§ How to complete this task
When you reach the line with "CSV によるユーザーの一括管理 (42, 2136)" in the data below, begin printing lines exactly, and stop once the line with "LDAP 認証を利用する (32, 2329)" has been printed.

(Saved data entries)
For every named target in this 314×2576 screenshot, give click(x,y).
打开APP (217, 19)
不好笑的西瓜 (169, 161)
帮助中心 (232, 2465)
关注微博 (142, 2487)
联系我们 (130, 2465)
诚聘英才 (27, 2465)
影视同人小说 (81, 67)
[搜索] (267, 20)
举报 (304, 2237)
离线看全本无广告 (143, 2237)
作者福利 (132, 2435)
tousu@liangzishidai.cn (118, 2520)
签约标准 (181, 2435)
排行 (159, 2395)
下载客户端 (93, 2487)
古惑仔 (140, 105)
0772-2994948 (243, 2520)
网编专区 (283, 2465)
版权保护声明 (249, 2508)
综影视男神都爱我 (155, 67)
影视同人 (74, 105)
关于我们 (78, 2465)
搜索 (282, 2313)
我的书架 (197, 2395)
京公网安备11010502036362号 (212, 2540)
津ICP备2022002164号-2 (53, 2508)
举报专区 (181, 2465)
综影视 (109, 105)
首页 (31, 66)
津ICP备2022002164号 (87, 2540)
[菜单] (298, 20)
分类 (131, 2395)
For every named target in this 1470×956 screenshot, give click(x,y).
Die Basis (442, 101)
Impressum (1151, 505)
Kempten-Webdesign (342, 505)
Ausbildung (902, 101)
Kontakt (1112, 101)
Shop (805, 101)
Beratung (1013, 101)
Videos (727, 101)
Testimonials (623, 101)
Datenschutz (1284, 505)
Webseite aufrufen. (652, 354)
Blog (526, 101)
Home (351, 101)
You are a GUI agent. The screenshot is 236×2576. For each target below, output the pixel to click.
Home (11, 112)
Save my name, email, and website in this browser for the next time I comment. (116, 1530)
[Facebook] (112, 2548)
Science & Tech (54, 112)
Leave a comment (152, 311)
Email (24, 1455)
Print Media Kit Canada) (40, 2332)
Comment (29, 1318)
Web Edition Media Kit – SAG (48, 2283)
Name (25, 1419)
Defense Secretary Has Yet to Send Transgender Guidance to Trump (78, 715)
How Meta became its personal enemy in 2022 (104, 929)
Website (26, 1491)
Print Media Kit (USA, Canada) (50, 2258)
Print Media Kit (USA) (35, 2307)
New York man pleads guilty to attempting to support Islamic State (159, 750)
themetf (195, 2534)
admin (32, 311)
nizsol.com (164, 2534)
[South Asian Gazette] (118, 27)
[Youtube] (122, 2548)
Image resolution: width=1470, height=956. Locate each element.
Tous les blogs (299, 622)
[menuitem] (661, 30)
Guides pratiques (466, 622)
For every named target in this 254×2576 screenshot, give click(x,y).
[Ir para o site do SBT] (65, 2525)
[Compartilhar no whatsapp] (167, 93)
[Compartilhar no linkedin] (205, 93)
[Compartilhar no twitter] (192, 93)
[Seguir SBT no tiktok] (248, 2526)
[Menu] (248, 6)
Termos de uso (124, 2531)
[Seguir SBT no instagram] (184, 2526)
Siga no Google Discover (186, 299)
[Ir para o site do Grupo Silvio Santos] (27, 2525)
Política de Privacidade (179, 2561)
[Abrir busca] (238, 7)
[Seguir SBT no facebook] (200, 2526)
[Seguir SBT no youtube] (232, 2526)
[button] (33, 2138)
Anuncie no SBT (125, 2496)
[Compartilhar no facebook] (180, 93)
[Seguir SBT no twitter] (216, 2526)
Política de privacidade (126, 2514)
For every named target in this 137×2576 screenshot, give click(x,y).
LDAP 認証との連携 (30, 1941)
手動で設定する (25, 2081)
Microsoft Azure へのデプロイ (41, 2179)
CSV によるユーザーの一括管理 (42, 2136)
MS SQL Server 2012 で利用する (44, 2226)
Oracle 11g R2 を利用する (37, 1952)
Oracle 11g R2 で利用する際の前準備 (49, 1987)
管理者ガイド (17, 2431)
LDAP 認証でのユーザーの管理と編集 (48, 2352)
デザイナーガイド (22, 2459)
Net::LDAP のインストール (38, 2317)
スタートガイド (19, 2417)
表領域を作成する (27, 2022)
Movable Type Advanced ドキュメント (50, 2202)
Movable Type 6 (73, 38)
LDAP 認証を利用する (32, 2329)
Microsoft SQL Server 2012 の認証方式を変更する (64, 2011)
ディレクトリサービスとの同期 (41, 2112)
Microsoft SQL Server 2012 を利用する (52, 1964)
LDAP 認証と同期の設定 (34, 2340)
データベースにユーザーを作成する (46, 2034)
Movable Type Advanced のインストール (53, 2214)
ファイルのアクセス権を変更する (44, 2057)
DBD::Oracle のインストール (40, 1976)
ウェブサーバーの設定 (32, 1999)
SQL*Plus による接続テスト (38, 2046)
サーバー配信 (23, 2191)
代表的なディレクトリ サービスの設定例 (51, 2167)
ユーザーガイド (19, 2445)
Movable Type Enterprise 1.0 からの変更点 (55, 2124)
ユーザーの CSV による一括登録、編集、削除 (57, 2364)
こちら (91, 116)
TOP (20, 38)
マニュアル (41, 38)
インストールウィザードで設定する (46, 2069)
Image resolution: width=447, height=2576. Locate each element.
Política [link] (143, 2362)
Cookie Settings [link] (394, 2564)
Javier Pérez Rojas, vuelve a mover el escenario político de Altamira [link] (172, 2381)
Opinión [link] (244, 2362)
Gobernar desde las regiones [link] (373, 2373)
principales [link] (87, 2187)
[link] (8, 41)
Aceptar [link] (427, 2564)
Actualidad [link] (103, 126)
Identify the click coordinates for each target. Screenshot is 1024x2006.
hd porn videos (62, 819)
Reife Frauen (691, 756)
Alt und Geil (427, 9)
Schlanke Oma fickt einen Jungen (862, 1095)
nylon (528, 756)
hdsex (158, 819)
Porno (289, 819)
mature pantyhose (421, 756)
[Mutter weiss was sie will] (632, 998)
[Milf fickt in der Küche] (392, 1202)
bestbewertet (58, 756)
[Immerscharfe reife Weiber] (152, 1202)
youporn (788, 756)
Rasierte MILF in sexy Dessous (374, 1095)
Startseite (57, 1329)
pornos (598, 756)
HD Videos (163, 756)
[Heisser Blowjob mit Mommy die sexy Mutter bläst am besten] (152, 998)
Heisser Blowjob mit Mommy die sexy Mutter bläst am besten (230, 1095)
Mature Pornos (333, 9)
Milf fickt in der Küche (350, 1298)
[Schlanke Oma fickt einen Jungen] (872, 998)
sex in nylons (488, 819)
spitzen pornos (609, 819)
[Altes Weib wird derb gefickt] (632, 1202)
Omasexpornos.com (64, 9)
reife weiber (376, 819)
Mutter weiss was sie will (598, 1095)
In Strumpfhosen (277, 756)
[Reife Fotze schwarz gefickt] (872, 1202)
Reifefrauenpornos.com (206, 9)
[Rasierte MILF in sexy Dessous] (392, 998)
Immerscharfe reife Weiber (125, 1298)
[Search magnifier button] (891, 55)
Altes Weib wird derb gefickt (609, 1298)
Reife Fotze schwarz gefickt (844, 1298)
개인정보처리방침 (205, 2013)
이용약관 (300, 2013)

§ Task result
CSV によるユーザーの一括管理 (42, 2136)
MS SQL Server 2012 で利用する (44, 2226)
Oracle 11g R2 を利用する (37, 1952)
Oracle 11g R2 で利用する際の前準備 (49, 1987)
管理者ガイド (17, 2431)
LDAP 認証でのユーザーの管理と編集 (48, 2352)
デザイナーガイド (22, 2459)
Net::LDAP のインストール (38, 2317)
スタートガイド (19, 2417)
表領域を作成する (27, 2022)
Movable Type Advanced ドキュメント (50, 2202)
Movable Type 6 (73, 38)
LDAP 認証を利用する (32, 2329)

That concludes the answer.